▶ _YOUR TASK_: For each line of the data below that includes the string "питомцев", count one, and answer with the sum only.

Start of TASK INPUTS

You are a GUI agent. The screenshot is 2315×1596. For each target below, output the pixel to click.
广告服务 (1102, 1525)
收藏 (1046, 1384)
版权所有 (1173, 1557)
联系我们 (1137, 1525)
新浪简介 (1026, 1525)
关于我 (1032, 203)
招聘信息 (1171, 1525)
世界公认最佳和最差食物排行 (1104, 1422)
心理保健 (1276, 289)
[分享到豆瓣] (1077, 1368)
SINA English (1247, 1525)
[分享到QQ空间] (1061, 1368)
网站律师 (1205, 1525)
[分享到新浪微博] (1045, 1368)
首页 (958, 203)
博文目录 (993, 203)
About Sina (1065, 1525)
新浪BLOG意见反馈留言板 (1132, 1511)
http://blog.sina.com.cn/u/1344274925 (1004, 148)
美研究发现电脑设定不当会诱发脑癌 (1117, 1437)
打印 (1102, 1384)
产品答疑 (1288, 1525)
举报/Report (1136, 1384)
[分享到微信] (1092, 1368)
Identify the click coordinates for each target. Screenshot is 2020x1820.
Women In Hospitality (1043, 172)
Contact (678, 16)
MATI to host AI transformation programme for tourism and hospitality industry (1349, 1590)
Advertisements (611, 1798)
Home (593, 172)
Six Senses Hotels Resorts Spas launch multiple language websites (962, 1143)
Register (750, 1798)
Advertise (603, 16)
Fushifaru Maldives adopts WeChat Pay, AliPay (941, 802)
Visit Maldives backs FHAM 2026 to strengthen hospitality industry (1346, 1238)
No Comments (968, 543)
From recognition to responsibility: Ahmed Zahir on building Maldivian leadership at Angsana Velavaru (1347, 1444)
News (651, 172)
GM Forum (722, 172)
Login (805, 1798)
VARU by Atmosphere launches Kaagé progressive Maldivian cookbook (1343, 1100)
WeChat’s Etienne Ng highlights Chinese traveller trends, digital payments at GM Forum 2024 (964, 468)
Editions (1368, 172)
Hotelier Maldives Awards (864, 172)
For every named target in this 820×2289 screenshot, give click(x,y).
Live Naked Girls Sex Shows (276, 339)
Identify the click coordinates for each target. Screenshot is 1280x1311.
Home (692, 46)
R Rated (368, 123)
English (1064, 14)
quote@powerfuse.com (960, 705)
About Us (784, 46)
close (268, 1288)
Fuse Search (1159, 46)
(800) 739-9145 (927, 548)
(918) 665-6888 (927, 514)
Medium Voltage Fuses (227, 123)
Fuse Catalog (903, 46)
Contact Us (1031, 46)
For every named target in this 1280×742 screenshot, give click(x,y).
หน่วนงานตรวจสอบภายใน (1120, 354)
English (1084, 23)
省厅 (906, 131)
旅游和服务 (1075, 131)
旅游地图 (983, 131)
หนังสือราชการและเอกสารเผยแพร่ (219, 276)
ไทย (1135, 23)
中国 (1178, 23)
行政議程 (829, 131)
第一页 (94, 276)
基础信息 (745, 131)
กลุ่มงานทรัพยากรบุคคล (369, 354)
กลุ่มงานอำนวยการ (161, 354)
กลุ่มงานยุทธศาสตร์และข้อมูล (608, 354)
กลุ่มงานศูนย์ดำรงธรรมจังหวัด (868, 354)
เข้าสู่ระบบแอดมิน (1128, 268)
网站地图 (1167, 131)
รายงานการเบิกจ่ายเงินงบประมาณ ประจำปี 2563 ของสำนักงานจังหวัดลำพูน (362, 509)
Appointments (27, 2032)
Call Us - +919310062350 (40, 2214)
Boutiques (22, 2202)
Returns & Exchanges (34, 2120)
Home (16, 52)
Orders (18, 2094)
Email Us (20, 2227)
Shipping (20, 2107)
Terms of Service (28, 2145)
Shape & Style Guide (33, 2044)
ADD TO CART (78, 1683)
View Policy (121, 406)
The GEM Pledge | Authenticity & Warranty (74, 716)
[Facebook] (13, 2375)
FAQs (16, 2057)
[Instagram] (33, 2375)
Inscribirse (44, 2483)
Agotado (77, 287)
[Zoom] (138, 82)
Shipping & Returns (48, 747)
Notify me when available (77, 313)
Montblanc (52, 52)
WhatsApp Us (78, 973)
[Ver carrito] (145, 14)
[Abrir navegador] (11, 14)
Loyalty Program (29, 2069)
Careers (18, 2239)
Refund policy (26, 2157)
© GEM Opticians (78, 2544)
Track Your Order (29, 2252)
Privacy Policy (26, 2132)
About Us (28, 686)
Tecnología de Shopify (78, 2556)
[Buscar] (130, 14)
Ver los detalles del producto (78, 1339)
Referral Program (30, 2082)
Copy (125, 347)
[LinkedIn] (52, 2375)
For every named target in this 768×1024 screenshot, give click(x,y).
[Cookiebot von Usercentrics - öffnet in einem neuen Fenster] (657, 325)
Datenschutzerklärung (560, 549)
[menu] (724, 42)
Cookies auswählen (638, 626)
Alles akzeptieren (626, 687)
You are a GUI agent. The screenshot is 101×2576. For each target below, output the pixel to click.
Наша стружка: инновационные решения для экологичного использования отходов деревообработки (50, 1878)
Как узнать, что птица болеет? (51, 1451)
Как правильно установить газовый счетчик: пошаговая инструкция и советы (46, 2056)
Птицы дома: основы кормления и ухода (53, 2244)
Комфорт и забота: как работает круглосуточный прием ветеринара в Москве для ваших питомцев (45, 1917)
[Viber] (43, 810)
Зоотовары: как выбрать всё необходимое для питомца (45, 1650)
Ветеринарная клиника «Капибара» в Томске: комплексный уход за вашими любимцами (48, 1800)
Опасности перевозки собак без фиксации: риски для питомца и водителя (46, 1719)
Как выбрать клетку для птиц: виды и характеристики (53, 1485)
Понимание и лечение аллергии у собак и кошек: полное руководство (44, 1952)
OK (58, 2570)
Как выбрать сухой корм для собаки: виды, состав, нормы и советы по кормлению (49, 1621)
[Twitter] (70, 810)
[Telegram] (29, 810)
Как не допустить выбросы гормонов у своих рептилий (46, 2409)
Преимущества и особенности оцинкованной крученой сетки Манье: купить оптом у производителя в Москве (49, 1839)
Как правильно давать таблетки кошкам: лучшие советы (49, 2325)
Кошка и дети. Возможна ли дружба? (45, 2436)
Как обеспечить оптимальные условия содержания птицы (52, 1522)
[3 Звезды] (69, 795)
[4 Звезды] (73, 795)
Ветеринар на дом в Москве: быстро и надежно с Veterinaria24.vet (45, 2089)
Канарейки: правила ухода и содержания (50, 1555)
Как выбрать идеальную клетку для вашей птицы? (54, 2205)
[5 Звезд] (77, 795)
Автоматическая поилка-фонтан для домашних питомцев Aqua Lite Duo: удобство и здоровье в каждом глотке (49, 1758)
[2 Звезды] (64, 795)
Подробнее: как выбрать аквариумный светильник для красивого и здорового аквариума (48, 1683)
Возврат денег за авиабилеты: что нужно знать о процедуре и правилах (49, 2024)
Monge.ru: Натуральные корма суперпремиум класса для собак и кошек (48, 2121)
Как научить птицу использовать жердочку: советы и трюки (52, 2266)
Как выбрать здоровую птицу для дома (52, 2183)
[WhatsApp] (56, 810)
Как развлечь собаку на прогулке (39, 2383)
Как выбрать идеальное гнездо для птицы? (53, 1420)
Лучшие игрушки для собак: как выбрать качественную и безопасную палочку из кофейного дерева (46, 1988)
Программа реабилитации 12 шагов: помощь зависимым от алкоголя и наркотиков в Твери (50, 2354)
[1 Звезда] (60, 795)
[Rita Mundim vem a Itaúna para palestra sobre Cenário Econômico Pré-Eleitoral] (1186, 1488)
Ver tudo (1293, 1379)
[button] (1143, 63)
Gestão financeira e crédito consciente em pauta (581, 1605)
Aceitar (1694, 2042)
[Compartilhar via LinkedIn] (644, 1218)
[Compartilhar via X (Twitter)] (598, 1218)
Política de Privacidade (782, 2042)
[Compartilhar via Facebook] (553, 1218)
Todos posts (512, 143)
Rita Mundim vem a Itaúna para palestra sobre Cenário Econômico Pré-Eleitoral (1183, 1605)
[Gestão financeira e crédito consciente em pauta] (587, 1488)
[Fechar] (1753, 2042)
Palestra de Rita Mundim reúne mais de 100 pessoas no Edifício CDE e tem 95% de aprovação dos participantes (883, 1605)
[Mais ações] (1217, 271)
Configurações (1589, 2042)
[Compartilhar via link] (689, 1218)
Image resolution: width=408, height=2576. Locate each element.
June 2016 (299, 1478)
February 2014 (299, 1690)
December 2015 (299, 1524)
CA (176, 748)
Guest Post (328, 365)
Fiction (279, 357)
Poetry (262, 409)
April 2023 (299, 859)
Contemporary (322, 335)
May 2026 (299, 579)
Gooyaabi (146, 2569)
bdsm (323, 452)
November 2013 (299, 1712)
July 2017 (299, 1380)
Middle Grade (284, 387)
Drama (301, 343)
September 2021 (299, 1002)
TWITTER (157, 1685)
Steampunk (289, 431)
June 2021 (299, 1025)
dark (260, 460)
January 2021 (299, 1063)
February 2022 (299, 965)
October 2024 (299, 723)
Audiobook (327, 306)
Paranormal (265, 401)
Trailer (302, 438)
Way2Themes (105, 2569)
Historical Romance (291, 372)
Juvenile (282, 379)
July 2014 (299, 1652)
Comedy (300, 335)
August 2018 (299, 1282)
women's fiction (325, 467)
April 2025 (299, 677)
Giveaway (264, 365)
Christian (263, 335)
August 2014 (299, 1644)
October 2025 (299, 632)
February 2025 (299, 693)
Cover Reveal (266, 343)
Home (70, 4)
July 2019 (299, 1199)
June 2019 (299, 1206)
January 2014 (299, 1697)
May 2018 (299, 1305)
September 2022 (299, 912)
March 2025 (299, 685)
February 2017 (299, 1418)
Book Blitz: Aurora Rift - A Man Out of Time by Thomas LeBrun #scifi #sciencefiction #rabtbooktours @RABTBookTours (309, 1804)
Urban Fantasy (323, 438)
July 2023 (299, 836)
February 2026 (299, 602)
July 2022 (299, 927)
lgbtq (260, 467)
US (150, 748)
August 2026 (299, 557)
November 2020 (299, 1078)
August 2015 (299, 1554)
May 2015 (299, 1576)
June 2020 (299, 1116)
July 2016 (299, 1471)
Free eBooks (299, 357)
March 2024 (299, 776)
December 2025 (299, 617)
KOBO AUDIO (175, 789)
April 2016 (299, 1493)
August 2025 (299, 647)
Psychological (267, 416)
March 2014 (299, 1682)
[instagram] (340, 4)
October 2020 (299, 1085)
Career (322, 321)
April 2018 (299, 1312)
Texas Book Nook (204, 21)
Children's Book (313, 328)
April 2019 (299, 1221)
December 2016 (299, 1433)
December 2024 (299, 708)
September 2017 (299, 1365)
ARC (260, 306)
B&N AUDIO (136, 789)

End of TASK INPUTS

▶ _OUTPUT FOR THIS TASK_: 2